# WRITTEN INSTRUCTION:
Please pick out each line in the listing below that contains the word "Locate" and copy those lines in full.

# EXCERPTED DATA:
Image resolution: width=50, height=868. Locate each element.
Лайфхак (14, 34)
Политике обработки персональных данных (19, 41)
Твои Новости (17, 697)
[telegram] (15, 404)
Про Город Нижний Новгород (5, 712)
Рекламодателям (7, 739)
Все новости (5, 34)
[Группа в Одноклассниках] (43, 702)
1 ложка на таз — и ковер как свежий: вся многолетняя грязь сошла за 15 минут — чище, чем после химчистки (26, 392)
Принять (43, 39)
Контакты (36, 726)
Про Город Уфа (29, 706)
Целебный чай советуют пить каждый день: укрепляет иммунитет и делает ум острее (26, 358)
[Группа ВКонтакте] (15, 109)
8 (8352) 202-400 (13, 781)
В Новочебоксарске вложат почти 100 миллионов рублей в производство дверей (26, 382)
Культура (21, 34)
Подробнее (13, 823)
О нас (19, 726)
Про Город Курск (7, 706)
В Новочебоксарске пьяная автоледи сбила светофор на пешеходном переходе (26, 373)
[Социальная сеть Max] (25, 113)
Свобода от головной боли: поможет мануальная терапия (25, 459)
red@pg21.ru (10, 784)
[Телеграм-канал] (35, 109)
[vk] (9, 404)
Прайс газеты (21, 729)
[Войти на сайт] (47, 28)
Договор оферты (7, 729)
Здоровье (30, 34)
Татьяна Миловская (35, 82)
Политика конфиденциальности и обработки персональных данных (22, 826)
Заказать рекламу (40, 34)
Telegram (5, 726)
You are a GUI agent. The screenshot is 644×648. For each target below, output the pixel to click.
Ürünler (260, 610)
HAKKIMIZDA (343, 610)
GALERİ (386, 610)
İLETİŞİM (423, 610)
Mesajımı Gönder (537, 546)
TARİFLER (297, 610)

--

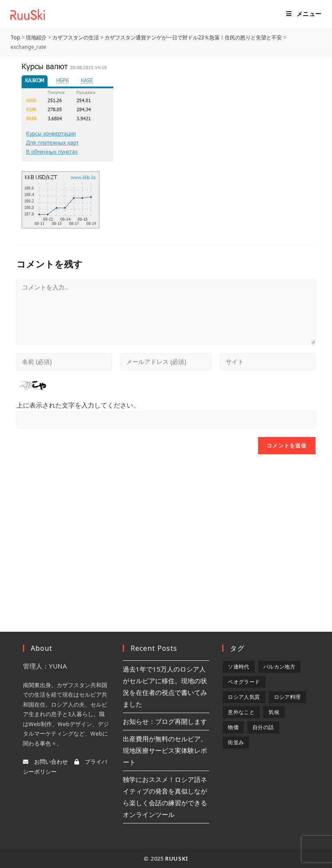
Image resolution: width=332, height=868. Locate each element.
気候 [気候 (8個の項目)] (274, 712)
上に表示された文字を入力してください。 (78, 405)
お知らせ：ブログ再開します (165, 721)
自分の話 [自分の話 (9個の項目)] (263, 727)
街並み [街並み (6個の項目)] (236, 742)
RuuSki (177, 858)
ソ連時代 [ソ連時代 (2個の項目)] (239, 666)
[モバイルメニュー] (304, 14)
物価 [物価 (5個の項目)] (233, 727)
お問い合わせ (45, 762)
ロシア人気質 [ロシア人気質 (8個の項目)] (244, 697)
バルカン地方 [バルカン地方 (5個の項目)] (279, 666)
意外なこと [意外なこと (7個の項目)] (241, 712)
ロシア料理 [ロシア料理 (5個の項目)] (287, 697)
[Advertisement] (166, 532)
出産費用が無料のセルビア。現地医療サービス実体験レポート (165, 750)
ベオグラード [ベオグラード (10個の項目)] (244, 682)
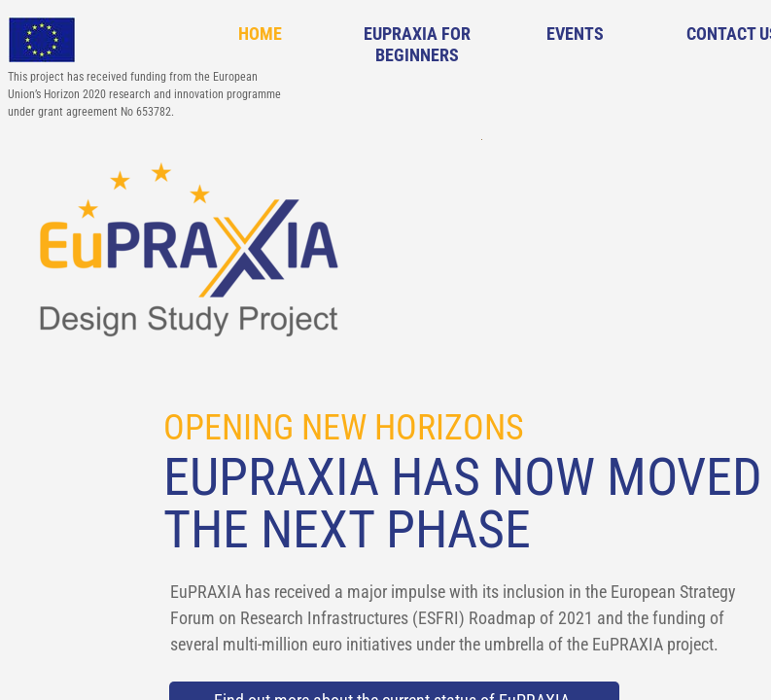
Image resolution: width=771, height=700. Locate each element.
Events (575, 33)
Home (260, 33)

# RESULT OF THE EXERCISE:
Image resolution: width=50, height=868. Locate each element.
Image resolution: width=332, height=868. Locate each element.
Image resolution: width=771, height=700. Locate each element.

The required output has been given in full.